Record excerpts
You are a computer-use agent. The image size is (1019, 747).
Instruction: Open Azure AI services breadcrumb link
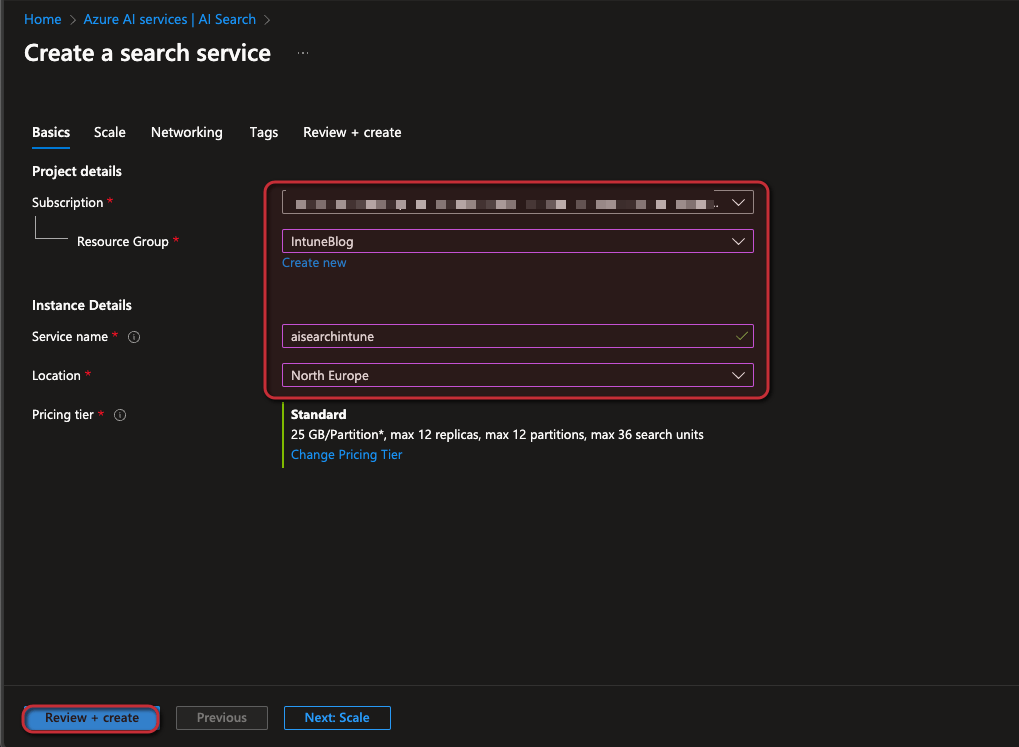[170, 19]
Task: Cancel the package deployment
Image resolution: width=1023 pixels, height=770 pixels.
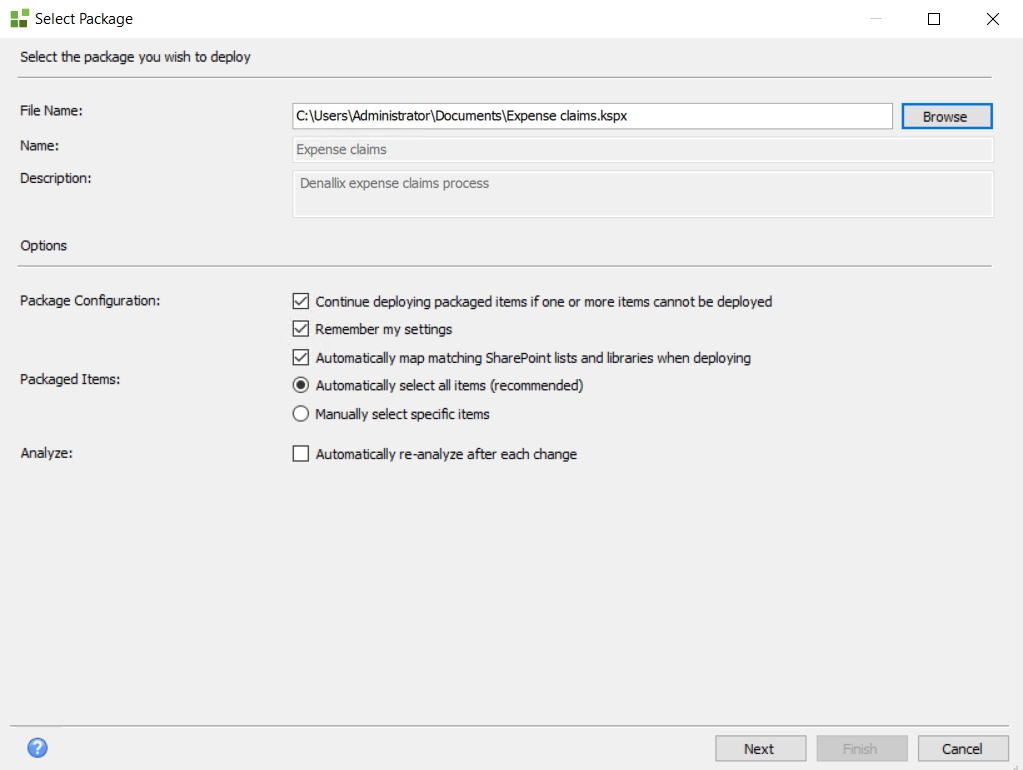Action: (962, 748)
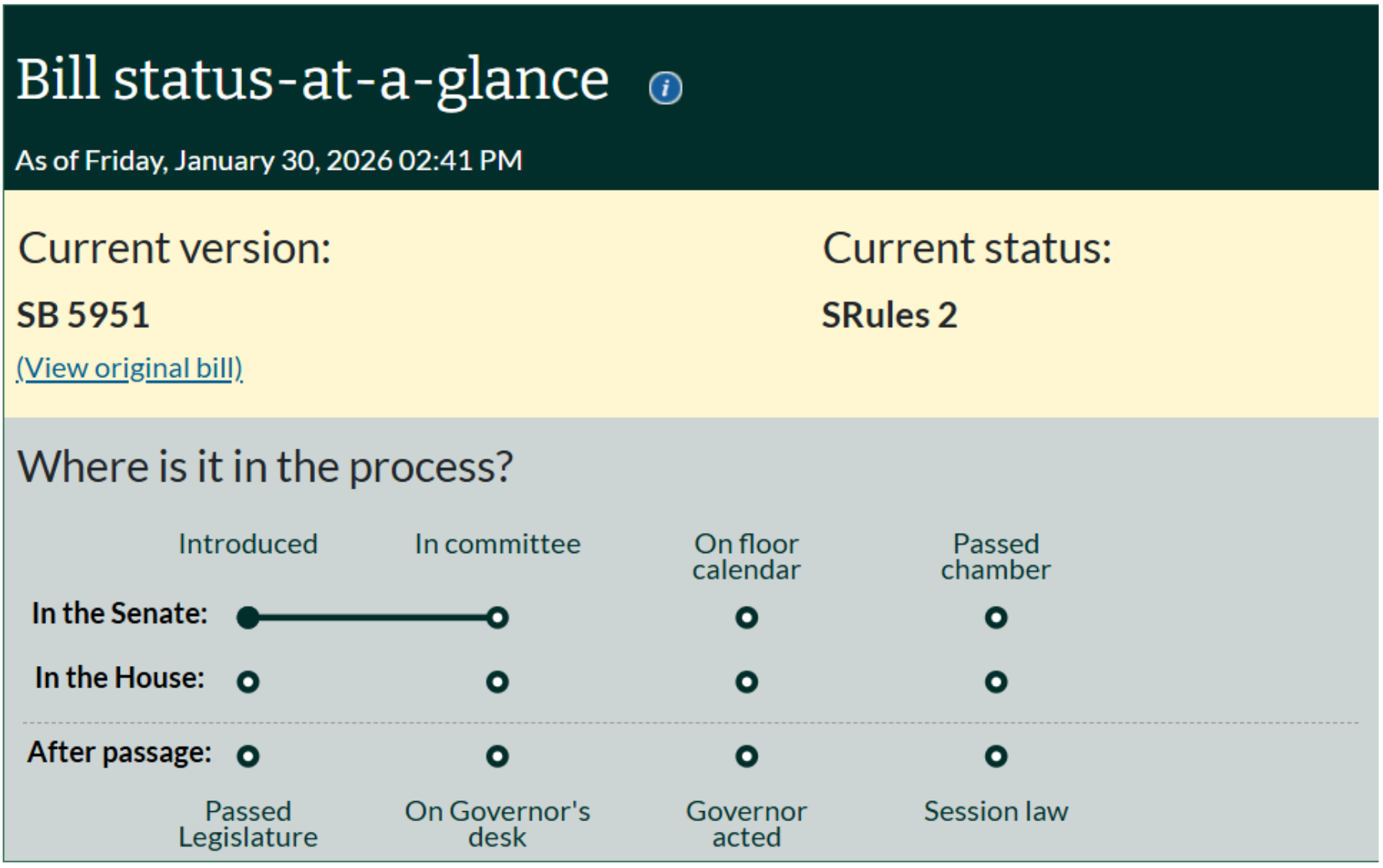Click the "Where is it in the process?" heading

pyautogui.click(x=267, y=465)
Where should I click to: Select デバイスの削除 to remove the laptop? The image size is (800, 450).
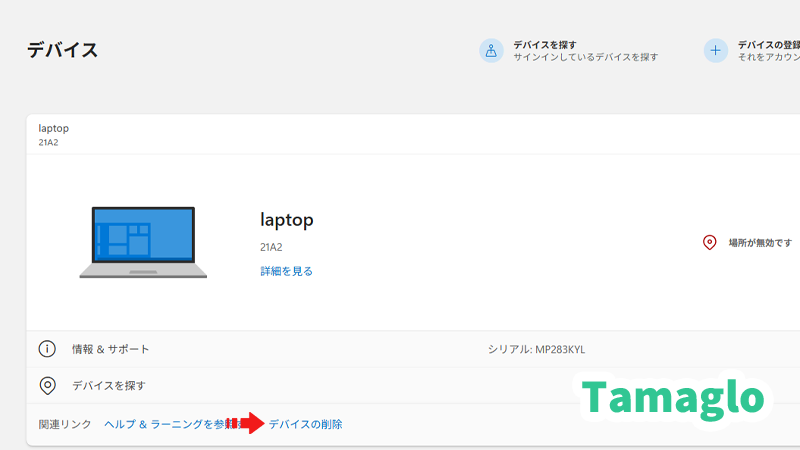pyautogui.click(x=305, y=425)
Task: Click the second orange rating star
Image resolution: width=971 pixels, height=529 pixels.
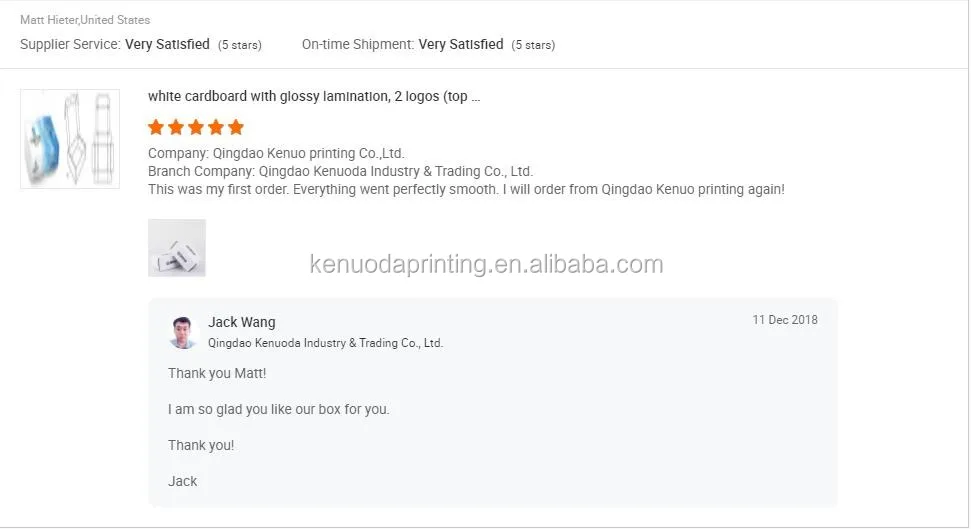Action: (x=176, y=128)
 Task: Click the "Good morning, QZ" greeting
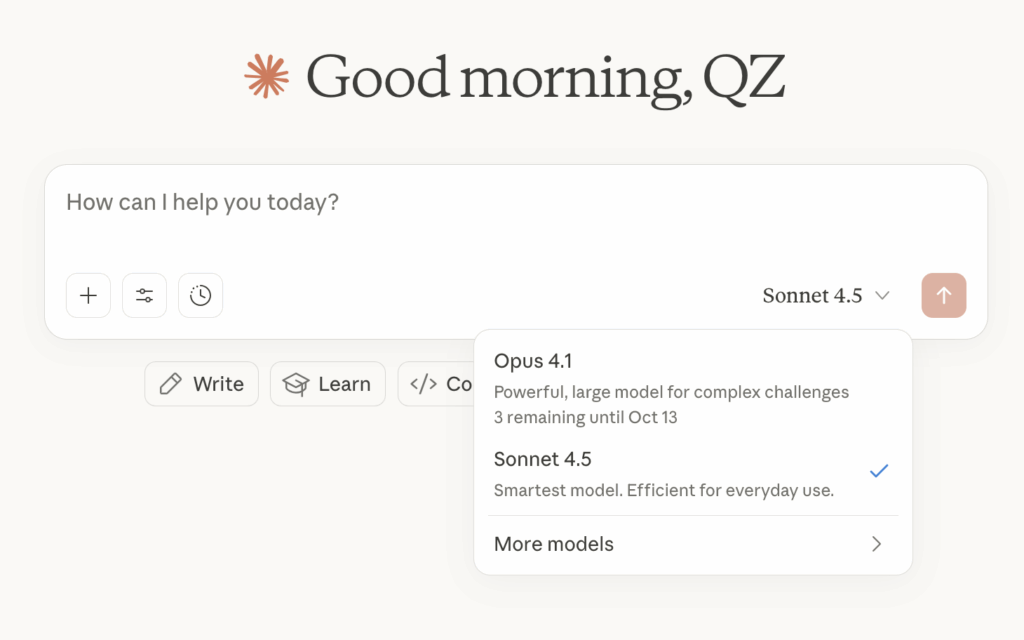point(545,77)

Problem description
Restate each entry word for word; omit the pictures.

Solution
You are a computer-use agent. The image size is (1019, 747).
Instruction: Open Azure AI services breadcrumb link
[170, 19]
Task: Cancel the package deployment
Image resolution: width=1023 pixels, height=770 pixels.
Action: (962, 748)
Click the "Where is it in the process?" heading

pyautogui.click(x=267, y=465)
Where should I click to: Select デバイスの削除 to remove the laptop? The image size is (800, 450).
pyautogui.click(x=305, y=425)
Task: Click the second orange rating star
Image resolution: width=971 pixels, height=529 pixels.
Action: (x=176, y=128)
 Task: Click the "Good morning, QZ" greeting
point(545,77)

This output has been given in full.